By splat diameter, we mean the diameter of the ink spot that is
generated in the fraction of a second after a jetted ink drop hits
the substrate and until the inertia associated with the jetting of
the drop has dissipated. During that period, the spreading of the
drop is governed by the relative influences of inertia (which tends
to spread the drop) and viscosity (which tends to work against
spreading.) Allowing as much time as possible to pass before laying
down the intervening drop streams would mean an orifice printing
pattern in which adjacent lines are laid down by orifices that are
spaced apart as far as possible along the print line direction,
exactly the opposite of what would be best to reduce the effect of
web weave.
[0038] A useful distance along the print line direction between
orifices that print adjacent lines would trade off the web weave
and line spreading factors in an effective way. As seen in FIG. 6,
assume for the moment (we will relax this requirement later) that
the orifices are arranged in two lines 50, 52 that contain adjacent
orifices. We would like to find a good distance 54 between the
lines. Assume also that web weave causes the web to move to the
left at a constant rate (at least for the short distance under
consideration) of W mils per inch of web motion in the line
printing direction. Assume also that the line edge 60 spreads away
from a center of a printed line at a rate that is expressed by a
declining function S(d) mils per inch where d is the distance from
the point where the drops are ejected onto the paper. FIG. 7 shows
three similar curves 81, 82, 83 of calculated spread rate versus
distance along the web since ejection for three different splat
diameters.
[0039] In the example, the important consideration arises with
respect to the printing of drop 62 (FIG. 6), which is effectively
moving to the right in the figure (because of web weave) and the
motion of the edge of line 60 to the right. At first, as the line
is formed from the series of ejected drops, the line edge is moving
more rapidly to the right than would be the position of drop 62
with distance along the web. Thus, the overlap of the splat and the
spreading line increases. However, the rate of line spreading
decreases while the rate of web weave, in a short distance, does
not, so the amount of overlap reaches a peak and begins to decline.

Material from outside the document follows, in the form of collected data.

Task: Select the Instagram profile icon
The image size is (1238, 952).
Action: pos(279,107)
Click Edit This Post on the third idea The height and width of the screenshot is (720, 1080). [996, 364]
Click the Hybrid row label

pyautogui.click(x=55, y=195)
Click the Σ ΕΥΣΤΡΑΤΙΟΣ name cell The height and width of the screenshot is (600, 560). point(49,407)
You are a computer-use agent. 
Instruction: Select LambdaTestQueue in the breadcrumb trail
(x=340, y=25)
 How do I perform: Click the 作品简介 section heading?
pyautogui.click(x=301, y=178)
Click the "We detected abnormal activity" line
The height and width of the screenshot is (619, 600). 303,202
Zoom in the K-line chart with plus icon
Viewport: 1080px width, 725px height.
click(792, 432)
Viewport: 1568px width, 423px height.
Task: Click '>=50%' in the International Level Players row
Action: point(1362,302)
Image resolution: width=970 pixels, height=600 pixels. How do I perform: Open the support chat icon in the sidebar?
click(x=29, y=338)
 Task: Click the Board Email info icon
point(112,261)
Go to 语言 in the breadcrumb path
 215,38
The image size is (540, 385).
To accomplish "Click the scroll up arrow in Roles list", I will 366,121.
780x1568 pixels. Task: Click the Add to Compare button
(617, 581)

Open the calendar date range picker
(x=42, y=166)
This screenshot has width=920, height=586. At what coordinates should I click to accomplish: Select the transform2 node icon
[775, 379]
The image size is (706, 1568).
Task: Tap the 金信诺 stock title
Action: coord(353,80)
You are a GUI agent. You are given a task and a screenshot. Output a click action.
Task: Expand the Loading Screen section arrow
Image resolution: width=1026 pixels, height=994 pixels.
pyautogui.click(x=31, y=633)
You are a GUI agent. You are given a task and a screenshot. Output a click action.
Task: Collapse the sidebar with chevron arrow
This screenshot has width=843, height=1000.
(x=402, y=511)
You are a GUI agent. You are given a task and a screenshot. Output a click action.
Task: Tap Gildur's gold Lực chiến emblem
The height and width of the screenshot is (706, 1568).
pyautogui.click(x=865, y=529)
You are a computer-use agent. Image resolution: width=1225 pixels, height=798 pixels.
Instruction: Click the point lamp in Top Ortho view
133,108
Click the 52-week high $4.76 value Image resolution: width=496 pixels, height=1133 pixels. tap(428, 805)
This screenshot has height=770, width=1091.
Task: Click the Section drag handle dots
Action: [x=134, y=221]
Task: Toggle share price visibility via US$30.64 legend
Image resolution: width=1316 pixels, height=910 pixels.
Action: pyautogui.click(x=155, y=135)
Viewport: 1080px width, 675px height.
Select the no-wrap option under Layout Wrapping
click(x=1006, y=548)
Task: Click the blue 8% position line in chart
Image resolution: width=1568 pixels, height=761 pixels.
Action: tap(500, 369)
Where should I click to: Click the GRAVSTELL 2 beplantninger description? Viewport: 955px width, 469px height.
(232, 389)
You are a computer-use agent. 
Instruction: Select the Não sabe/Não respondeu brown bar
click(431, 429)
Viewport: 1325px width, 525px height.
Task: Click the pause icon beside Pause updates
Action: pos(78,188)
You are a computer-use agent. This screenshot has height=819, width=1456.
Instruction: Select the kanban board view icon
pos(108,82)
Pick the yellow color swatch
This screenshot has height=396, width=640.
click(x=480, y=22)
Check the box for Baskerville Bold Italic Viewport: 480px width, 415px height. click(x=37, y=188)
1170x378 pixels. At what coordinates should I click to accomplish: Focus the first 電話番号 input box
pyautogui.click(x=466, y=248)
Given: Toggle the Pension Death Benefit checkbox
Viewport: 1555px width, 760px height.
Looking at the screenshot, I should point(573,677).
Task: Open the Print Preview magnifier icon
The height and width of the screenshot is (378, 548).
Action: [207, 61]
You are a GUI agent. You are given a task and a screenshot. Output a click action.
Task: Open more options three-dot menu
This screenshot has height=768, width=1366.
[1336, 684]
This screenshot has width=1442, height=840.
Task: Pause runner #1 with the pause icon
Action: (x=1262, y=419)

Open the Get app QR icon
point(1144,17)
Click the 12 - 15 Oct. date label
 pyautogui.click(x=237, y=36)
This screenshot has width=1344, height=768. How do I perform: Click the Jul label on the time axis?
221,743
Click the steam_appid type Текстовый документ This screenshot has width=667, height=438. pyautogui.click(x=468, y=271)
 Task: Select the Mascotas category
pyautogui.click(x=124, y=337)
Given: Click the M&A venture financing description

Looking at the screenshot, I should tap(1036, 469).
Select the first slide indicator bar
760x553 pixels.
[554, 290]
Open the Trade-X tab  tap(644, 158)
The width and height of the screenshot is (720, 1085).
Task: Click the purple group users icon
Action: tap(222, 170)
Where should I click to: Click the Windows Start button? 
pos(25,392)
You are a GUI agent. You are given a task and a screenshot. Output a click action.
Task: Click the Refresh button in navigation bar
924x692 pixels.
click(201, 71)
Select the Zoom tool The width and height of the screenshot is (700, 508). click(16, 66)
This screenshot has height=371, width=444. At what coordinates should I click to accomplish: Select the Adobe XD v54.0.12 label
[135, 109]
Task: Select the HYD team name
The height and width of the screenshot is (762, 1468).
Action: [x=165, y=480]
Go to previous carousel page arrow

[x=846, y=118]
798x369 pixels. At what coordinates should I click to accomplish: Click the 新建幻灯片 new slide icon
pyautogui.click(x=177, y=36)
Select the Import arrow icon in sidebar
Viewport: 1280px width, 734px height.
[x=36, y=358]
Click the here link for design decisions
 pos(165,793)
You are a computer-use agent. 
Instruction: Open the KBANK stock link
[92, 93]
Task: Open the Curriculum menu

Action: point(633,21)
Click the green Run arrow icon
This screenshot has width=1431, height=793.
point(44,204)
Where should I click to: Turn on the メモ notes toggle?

We seek a position for drop 62 that maximizes the overlap. The
maximum overlap occurs when the rate of spreading equals the rate
of web weave.
[0040] In FIG. 7 horizontal lines can be drawn to represent web
weave rates. For web weave rates between 0.1 and 0.2 mils per inch,
represented by lines 68, 69, the intersections with curves 81, 82,
83 occur in the range of 0.8 to 2.2 inches separation.
[0041] As seen in FIG. 8, a print head that can be operated using
an orifice printing pattern that falls within the range shown in
FIG. 7, includes three swath modules 0, 1, and 2, shown
schematically. The three swath modules respectively print three
adjacent swaths 108, 110, 112 along the length of the paper as the
paper is moved in the direction indicated by the arrow.
[0042] As seen in FIG. 9, each swath module 130 has twelve linear
array modules arranged in parallel. Each array module has a row of
128 orifices 134 that have a spacing interval of {fraction
(12/600)} inches for printing at a resolution of 600 pixels per
inch across the width of the paper. (The number of orifices and
their shapes are indicated only schematically in the figure.)
[0043] As seen in FIG. 10, to assure that every pixel position
across the width of the paper is covered by an orifice that prints
one of the needed print lines 140 along the length of the paper,
the twelve identical array modules are staggered (the staggering is
not seen in FIG. 9) in the direction of the lengths of the arrays.
As seen, the first orifice (marked by a large black dot) in each of
the modules thus uniquely occupies a position along the width of
the paper that corresponds to one of the needed print lines.
[0044] In the bottom array module shown in the figure, the position
of the second orifice is shown by a dot, but the subsequent orifice
locations in that array and in the other arrays are not shown.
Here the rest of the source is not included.